The South Florida Business Journal. “Peter Zalewski, a principal with Condo Vultures LLC, said he’s astounded that, only two years after the first post-recession condo broke ground in South Florida, there are 152 towers planned, including 70 taking deposits and 32 under construction. Zalewski is taken aback by the pricing. A Condo Vultures study of 46 projects found prices averaged $725 a square foot, and 16 were asking more than $1,000 a square foot. (There are still unsold units from the bust available for less.)”

“‘That’s one hell of a pace,’ Zalewski said. ‘I joke that they are 500 percent sold out in an hour. The average prices for these units are mind-boggling. Some developers are arguing that preconstruction prices are what prices in the market will be two years from now. … At this point, statistically, it’s kind of shocking to me.’”

“Unlike the last boom, when down payments were 10 to 20 percent, many developers are now asking for upward of 60 percent down – so depositors mostly fund buildings. Such an arrangement isn’t acceptable to most domestic buyers, said Lewis Goodkin, president of Miami-based Goodkin Consulting. Now, he said, foreign cash buyers appear to be overpaying and distorting the equilibrium of the marketplace.”

“‘I can say with absolute certainty, based on all of my experience, that if these people are paying these prices, they will have to find other people like themselves to get them out because it won’t be the domestic buyer who does it,’ Goodkin said. It’s especially a problem when it’s illegal money, because those buyers don’t care if they overpay and drive properties out of reach for legitimate buyers, Goodkin said. Even relying on legitimate sources of foreign cash is a dangerous game, he added.”

“‘You have real wealth and also people where you don’t know who the hell they are,’ Goodkin said. ‘That’s one thing that is disturbing because it’s not really real. The market is so dependent on a source you can’t even qualify. If you look at our past sales and see what a relatively small percentage of these sales were cash, and now all of these buildings are going up, predicated on buyers’ cash,’ Goodkin said. ‘It would seem to me that that is a phenomenon that I’m surprised the FBI isn’t really cognizant of. This is a flood.’”

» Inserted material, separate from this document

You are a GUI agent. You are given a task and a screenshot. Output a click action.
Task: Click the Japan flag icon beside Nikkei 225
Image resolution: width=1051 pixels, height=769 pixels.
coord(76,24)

The National Law Review. “A team of Dutch developers would like to bring a little bit of Atlantis to Miami. Earlier this month, Dutch Docklands submitted a letter of intent and request for zoning variance to the City of North Miami Beach in order to erect 29 multi-million dollar floating homes and an ‘amenity island’ in Maule Lake. The project, deemed Amillarah Private Islands, would be the first of its kind in the Western hemisphere.”

“In addition to the potential environmental ramifications, there are legal issues to be addressed. In the 2013 case of Lozman v. Riviera Beach, the Supreme Court held that floating houses are to be treated as homes and not vessels under the laws of the United States. This allows owners to receive mortgages, purchase insurance and declare homestead exemptions, among other things, for such floating properties. Nevertheless, administrative challenges remain—for example, parking requirements and police patrol access. Further, as Bilzin Sumberg Environmental Practice Group Chair, Howard Nelson, pointed out to the Miami Herald, variances to ordinances regulating waterways are rarely granted.”